Williams also announced that Bankman-Fried was in FBI custody and on his way back to the United States. “He will be transported directly to the Southern District of New York, and he will appear in court before a judge in this district as soon as possible,” Williams said. On Dec.12, the Justice Department announced that they were charging Bankman-Fried with crimes, including wire fraud, commodities fraud, money laundering and campaign finance violations, the penalties for which could total 115 years in prison.
The U.S. Securities and Exchange Commission (SEC) and the Commodity Futures Trading Commission (CFTC) also issued press releases Wednesday evening announcing additional charges against Ellison and Wang, with the SEC accusing SBF, Ellison and Wang of coordinating together in “a multiyear scheme to defraud equity investors in FTX.”
The SEC wrote that Ellison manipulated the price of FTX’s own FTT token multiple times since 2019, and that Bankman-Fried and Wang knowingly and improperly diverted FTX customer assets to Alameda.

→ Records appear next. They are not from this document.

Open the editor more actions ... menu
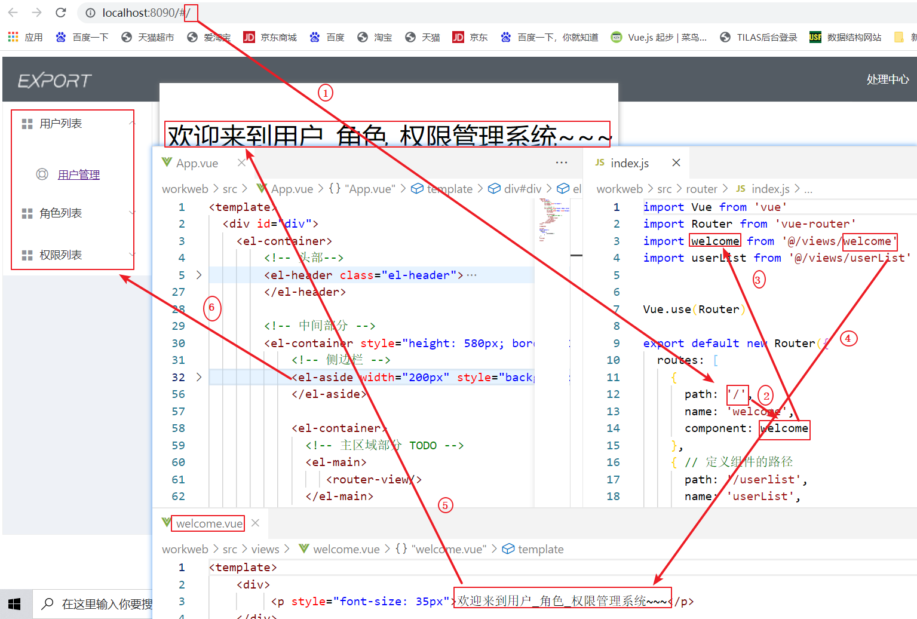This screenshot has height=619, width=917. [562, 163]
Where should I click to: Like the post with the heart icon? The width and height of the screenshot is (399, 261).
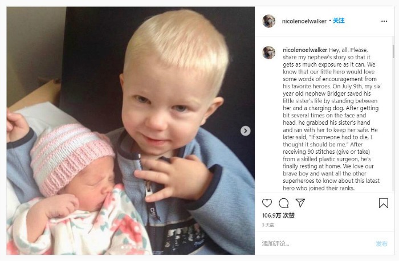[267, 203]
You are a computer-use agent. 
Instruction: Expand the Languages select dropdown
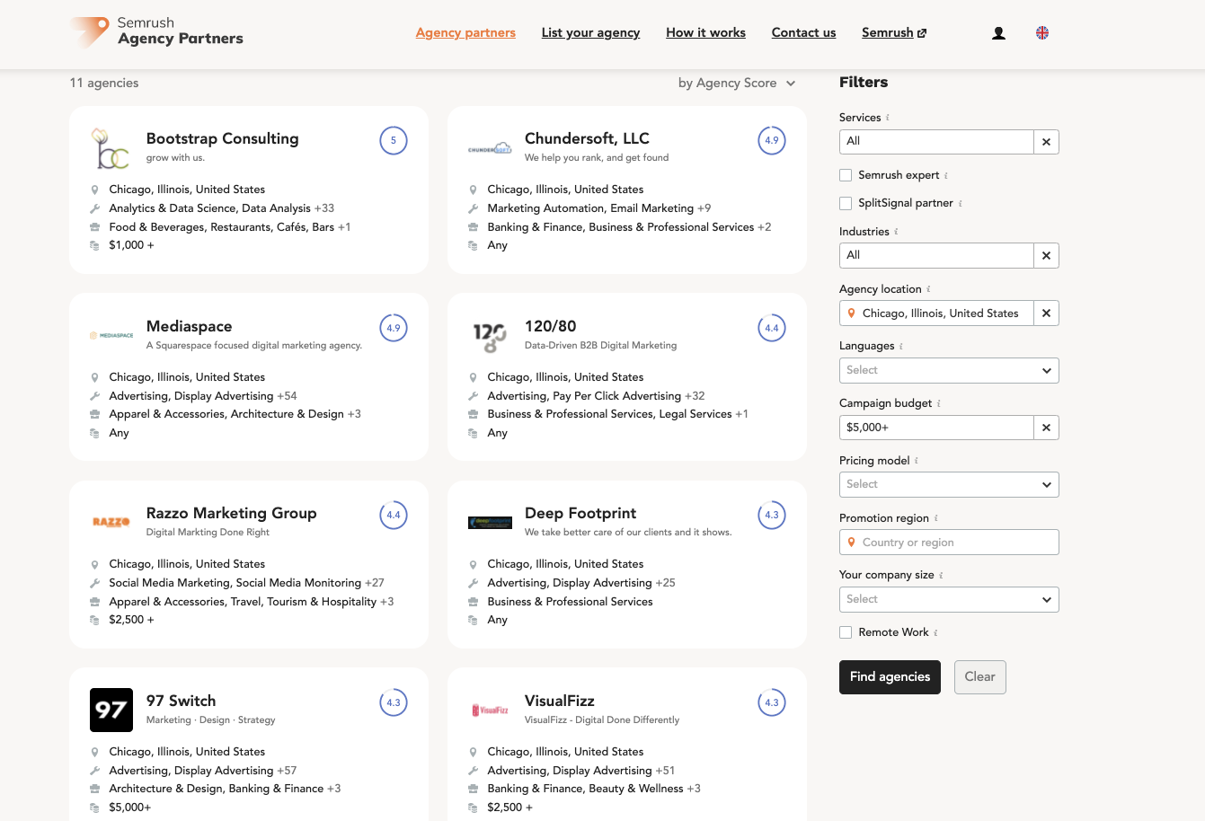point(948,370)

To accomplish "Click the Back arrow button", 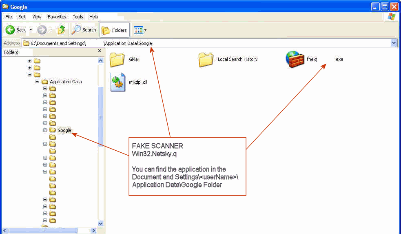I will 11,30.
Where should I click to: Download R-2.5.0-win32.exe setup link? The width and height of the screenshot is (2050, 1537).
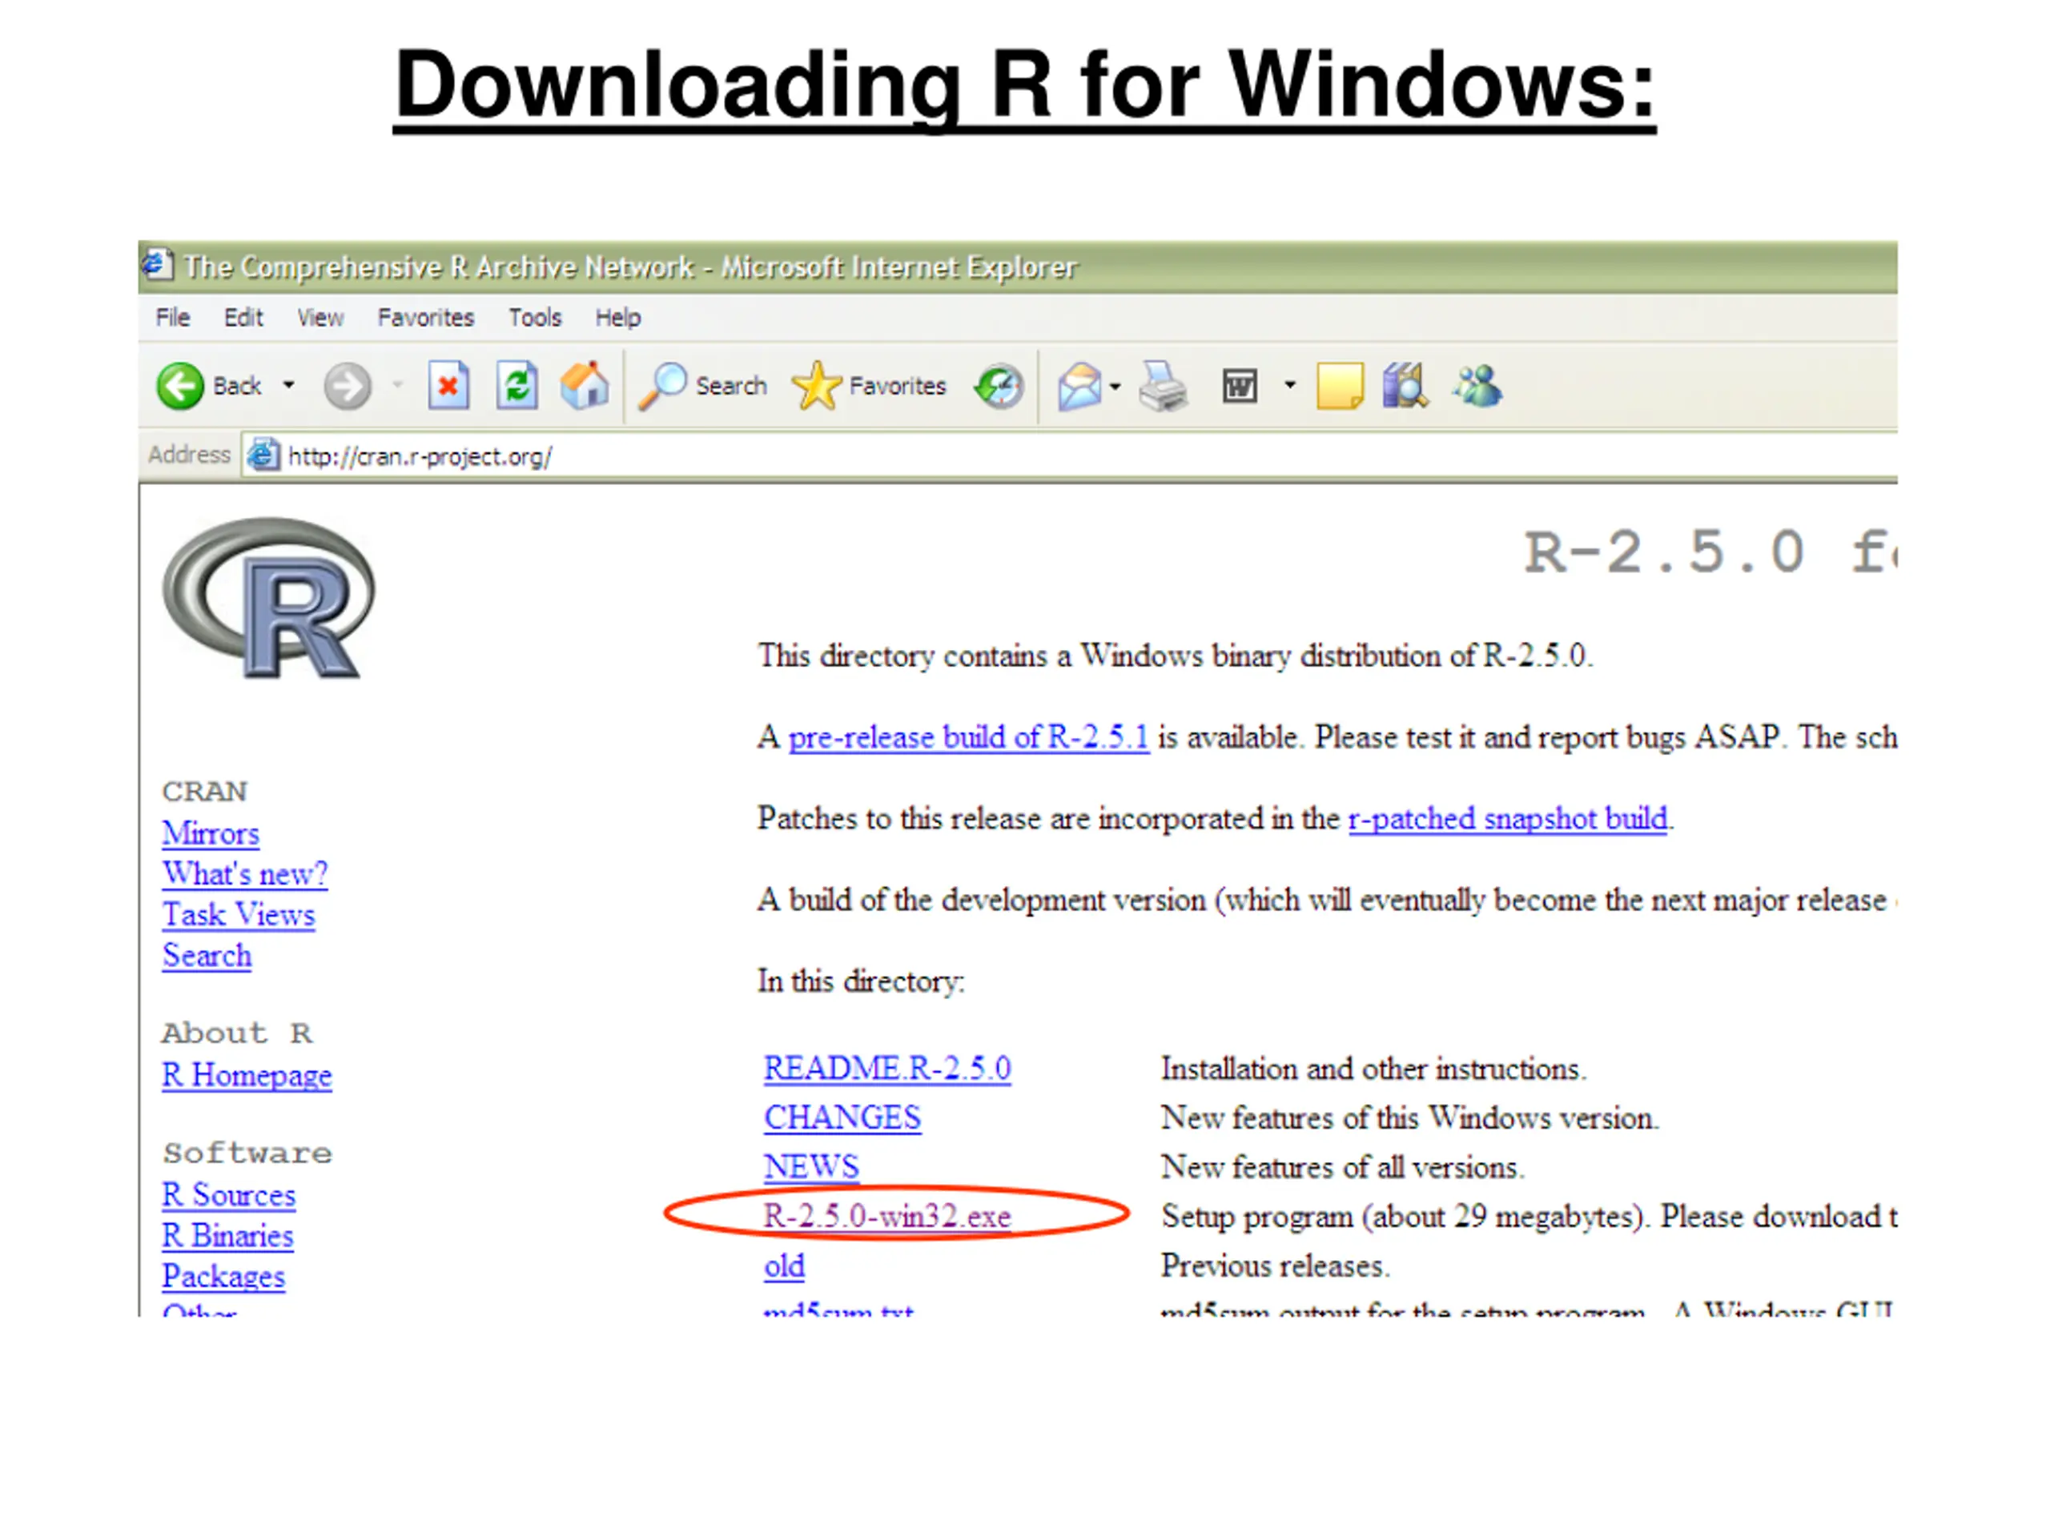887,1216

The SEC also alleges that “Ellison and Wang were active participants in the scheme to deceive FTX’s investors and engaged in conduct that was critical to its success,” with Wang creating “FTX’s software code that allowed Alameda to divert FTX customer funds, and Ellison used misappropriated FTX customer funds for Alameda’s trading activity.”
The SEC wrote that “even as it became clear that Alameda and FTX could not make customers whole, Bankman-Fried, with the knowledge of Ellison and Wang, directed hundreds of millions of dollars more in FTX customer funds to Alameda.”
The CFTC also accused Wang of creating “features in the code underlying the FTX trading platform that allowed Alameda to maintain an essentially unlimited line of credit on FTX,” as well as “other exceptions to FTX’s standard processes that allowed Alameda to have an unfair advantage when transacting on the platform, including quicker execution times and an exemption from the platform’s distinctive auto-liquidation risk management process,” which enabled Alameda “to secretly and recklessly siphon FTX customer assets from the FTX platform.”
The CFTC complaint also alleged that Ellison “directed Alameda to use billions of dollars of FTX funds, including FTX customer funds, to trade on other digital asset exchanges and to fund a variety of high-risk digital asset industry investments,” and accused her of making “deceptive public statements in her capacity as Alameda’s CEO, including statements about the supposed separation between the operations of Alameda and FTX, in order to facilitate and perpetuate the fraudulent scheme.”
Both Wang and Ellison posted bail of $250,000 and have surrendered their travel documents as they await trial. Bankman-Fried is expected to appear before a judge today, where he is also expected to request bail.